Wouldn't it be more logical to cut the College Ave branch and keep Union? Union is by far the biggest commercial district in the GLX project corridors and it also represents the best place for dense TOD development. When I look at Gilman through College, I just see a lot of moderately dense development with few infill opportunities, one smallish commercial district in Ball Square, only moderately patronized bus routes, and two stations (washington and ball) already within a 10 minute walk of rapid transit.

How many times does this have to be explained before this stops getting pitched as a viable retreat?

1) You have already spent $⅓B in expensive culvert work on the Lowell ROW and bought 51 properties in support of the full-build that are essentially worthless to try to recoup for redev if it isn't built out to Gilman and points beyond. The Medford branch and the carhouse-dependent Phase II segments are where bulk of the pre- sunk cost is concentrated. You salvage nothing out of what was lost by cutting that branch but not the other.

2) The Lechmere viaduct relocation and flyover ramps over the Fitchburg ROW are two of the most expensive pieces of steel and concrete yet to be paid out. So you WILL spend >$1B on the project just building Union, then have to explain to the public why you dug deeper for a "solution" that does absolutely nothing to salvage any value out of the sunk costs that are everywhere BUT the Union Branch. If you think people are outraged now, the pretzel logic required to frame that argument is going to be impossible to sell.

3) The nukes come out in Somerville with the voters, the pols (and electoral threats therein), and the lawsuits all the same...with no blunted edges...if the retreat is just Union. Medford branch is the far bigger corridor with far more acute transportation need. And also the corridor where property values that have risen to-date in advance of GLX are going to contract with it taken away. Union's rising values are from the tag team of GLX + tearing down McGrath, and spillover down Somerville Ave. from Cambridge. Immediate Union environs can feasibly survive a cancellation, but the entire city of Somerville is going to get a short/mid-term revenue shock with the market correction that would happen out to Tufts with a cancellation. And that puts enough stress on town finances to make everyone's lives miserable with cut services and plans deferred for the few years until things even out and values start to--more slowly--rise again.



Union is not a viable fallback position. That's why there was zero mention of it in today's presentation. They either try to refinance the whole shebang with a new bidding process or cancel ALL of it and take their beating on closeout sunk costs. Half-and-halfs make the end-result bloodletting worse, not better, in the real world.
 
Inman proximity is another reason the Union branch should probably be preserved before the College Ave one.
 
Hmm well currently Inman Square isn't served by a rail line and is in Cambridge and with the Union Square station the center of the neighborhood would be a 9 minute walk.

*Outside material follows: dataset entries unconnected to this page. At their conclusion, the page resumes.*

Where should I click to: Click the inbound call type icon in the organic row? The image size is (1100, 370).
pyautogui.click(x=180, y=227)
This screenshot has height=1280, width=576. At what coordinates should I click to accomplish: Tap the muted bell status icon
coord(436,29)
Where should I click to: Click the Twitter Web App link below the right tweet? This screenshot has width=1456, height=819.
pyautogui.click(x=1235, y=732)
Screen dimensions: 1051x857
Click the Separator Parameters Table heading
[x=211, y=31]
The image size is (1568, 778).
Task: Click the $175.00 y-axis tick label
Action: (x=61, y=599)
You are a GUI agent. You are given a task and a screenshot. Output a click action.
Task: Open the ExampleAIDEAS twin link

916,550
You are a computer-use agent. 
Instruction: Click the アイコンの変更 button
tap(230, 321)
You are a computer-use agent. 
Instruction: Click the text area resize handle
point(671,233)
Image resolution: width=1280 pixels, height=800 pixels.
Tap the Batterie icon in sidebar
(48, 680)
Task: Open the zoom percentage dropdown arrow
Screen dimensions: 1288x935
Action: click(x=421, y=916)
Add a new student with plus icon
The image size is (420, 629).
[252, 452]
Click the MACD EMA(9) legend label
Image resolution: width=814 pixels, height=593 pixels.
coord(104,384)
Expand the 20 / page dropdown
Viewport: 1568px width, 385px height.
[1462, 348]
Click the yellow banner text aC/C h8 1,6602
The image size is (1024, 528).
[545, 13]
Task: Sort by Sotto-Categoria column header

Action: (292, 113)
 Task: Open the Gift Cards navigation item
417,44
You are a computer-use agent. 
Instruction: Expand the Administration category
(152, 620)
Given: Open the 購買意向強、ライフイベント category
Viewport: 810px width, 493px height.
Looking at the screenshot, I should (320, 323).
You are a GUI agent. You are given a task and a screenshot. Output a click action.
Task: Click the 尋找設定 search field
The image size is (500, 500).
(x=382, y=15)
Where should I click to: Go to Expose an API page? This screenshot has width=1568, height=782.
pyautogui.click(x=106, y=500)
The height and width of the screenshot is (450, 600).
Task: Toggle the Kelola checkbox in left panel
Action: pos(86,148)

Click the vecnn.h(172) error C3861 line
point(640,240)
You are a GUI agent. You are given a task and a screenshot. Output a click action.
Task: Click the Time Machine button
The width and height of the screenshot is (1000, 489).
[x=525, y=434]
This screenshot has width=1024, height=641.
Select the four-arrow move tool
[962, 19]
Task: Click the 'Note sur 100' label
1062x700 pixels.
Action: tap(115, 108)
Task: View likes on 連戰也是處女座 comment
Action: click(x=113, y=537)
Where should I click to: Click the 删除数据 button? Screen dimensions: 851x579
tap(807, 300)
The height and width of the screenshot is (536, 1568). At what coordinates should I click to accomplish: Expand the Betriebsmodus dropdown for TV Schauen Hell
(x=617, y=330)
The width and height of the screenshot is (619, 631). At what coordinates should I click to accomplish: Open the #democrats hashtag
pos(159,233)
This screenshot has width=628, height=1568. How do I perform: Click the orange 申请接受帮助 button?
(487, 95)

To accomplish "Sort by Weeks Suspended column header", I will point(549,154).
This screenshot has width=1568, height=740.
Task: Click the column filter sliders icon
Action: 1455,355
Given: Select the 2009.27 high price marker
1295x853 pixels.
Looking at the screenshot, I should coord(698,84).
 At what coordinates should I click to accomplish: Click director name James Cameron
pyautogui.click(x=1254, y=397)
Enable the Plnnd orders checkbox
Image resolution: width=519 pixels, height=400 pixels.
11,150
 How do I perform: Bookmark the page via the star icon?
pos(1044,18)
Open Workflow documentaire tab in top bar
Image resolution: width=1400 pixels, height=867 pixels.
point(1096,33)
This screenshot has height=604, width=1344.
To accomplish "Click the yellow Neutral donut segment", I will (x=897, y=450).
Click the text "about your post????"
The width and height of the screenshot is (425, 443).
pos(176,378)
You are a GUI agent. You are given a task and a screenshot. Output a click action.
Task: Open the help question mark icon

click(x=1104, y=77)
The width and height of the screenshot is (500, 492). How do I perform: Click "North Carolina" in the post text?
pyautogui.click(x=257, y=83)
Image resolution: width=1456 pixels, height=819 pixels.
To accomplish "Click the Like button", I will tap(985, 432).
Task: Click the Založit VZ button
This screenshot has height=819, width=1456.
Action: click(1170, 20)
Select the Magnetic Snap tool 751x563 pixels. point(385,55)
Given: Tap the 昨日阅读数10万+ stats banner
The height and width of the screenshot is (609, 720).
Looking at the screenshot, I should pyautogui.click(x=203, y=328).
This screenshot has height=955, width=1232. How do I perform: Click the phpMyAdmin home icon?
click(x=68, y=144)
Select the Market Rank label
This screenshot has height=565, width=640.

It's a ten minute walk to Central too. I don't know the busses all that well but aren't there at least two that stop near Inman too?
 
Baker got crushed in Somerville in '14 (lost to Coakley by 11,000 votes with 22,000 cast in total). Somerville had 50% turnout in '14.
Cx the GLX and watch turnout rise with an additional 5,000 anti Baker voters. Similar surge in Area IV/Inman Sq Cambridge)

(And side note: any Democrats who lose, lose in their primary.
 
It's a ten minute walk to Central too. I don't know the busses all that well but aren't there at least two that stop near Inman too?

You're totally missing the point. The political issue will be primarily about $$, not transit access. Yes, transit advocates will scream about transit loss along the corridor and politicians will do their part there; but yes, most average people, even Somerville people, won't turn out to vote in increased numbers because of that. But a smart politician - which Joe Curtatone is - will focus on the very real economic effects for property owners. Threats to personal finance, even if it's just perceived, gets people to vote.
 
How many times does this have to be explained before this stops getting pitched as a viable retreat?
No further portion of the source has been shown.